We’re actually a long way from putting it behind us. I said last week that L.A. Unified could get smacked with a $408-million budget deficit in the worst-case scenario, but it turns out that estimate was low. When I told school board member Tamar Galatzan about the possible $5-billion education cut, she said LAUSD usually absorbs 10% of the damage.
I’m no math wizard, but I think that comes to $500 million.
Megan Reilly, the district’s chief financial officer, told me it’s too early to know how it will play out. But she said the deficit could reach $600 million or greater, with several thousand teachers, librarians and others losing their jobs. This in a district that has already lost thousands of employees and trimmed $1.5 billion in the last three years.
“I can’t imagine what this state will look like with students we can’t afford to educate,” said Galatzan, noting that California’s spending per pupil is 47th in the nation when cost-of-living differences are factored in.
So what do we do about it? Let the voters decide, suggests an unlikely source.
When I think Los Angeles Area Chamber of Commerce, I think solid citizens in business suits griping about taxation and regulation between bites of Caesar salad at the Pacific Dining Car.

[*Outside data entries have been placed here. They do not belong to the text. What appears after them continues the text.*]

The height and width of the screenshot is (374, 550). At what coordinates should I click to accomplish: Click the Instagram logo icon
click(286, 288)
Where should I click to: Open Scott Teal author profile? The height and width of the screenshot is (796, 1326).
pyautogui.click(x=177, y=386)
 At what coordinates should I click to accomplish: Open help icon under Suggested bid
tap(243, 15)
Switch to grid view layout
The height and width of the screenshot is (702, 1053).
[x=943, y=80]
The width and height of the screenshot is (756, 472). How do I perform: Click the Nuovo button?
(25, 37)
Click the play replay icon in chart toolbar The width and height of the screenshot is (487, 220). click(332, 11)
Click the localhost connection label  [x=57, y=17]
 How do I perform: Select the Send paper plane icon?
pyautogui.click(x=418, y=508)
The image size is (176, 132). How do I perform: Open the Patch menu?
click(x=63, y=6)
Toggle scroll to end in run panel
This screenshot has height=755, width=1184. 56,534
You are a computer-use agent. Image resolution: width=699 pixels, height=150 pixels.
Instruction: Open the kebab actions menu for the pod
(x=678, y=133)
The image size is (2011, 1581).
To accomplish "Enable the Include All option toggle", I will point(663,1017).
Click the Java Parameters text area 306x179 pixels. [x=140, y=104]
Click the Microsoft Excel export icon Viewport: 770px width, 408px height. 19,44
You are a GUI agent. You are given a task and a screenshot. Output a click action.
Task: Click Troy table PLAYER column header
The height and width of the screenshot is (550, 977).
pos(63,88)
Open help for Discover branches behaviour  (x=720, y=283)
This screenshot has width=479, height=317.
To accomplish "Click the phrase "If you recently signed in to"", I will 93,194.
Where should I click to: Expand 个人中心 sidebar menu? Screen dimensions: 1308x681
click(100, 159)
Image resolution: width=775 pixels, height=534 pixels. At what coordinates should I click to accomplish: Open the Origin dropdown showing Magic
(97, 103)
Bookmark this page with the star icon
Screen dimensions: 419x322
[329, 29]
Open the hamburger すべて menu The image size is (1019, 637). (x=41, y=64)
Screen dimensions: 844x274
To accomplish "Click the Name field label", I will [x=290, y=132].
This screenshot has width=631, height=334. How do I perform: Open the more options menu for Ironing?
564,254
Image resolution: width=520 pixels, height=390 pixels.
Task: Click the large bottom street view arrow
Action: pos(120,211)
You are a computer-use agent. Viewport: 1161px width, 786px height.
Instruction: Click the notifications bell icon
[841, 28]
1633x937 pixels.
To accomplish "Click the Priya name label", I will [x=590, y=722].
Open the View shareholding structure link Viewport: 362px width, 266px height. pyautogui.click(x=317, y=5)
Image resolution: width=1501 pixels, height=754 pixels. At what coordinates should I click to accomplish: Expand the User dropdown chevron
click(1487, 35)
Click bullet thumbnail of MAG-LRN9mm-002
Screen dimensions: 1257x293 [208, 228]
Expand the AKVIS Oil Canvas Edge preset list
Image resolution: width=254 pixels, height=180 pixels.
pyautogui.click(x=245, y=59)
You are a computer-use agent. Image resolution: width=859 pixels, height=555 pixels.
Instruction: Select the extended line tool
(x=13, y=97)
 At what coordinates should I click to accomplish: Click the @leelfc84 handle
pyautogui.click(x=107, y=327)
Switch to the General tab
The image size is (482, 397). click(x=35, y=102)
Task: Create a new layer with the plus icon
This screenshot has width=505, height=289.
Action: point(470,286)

But late last month, chamber chief Gary Toebben and his executive board endorsed Brown’s budget proposal, tax extensions and all. Toebben reasoned that it’s “fiscally responsible” because without a combination of tough cuts and taxes, there’d be “a dramatic reduction in education, infrastructure and social services.”
Toebben told me the chamber at first was inclined to balance the books with nothing but cuts. But then he went to the L.A. Times website and played with the budget-balancing calculator, trimming health and welfare programs, prisons, higher education and K-12. He kept coming up short.
“I started out with a 10% cut in K-12 when I went through it the first time, and I still had another $14 or $15 billion to cut, so I just kept going back through and kept cutting.”
When he was done, California was a mess. Roughly two dozen chamber board members agreed that $26 billion in cuts would hurt too many people and businesses, so they unanimously supported letting Californians vote on Brown’s proposal.
It’s still a chamber of commerce, though, and Toebben wants something in return. He and his members want pension reform, including some givebacks from public employee unions, caps on spending to avoid future budget disasters, and a limit on the “unreasonable delay” of projects on environmental grounds.
Democrats have to deliver at least some of that.
Republicans have to agree to let voters decide on the tax extension.
And then it’s up to us to decide whether we want to continue to pay that $260 apiece we’ve been paying in taxes —about $22.00 a month — to maintain a degree of civility and humanity or let it all go to hell.
On Monday, a packet the size of an old Sears catalog landed on my desk. I hear daily screams from parents, students and teachers who fear they’re about to get crushed, but this was impressive — 252 letters from Palms Middle School students begging administrators to spare teachers and legislators to put the tax extension proposal before voters.
“Please just do something,” wrote one student. “PLEASE!!!!!”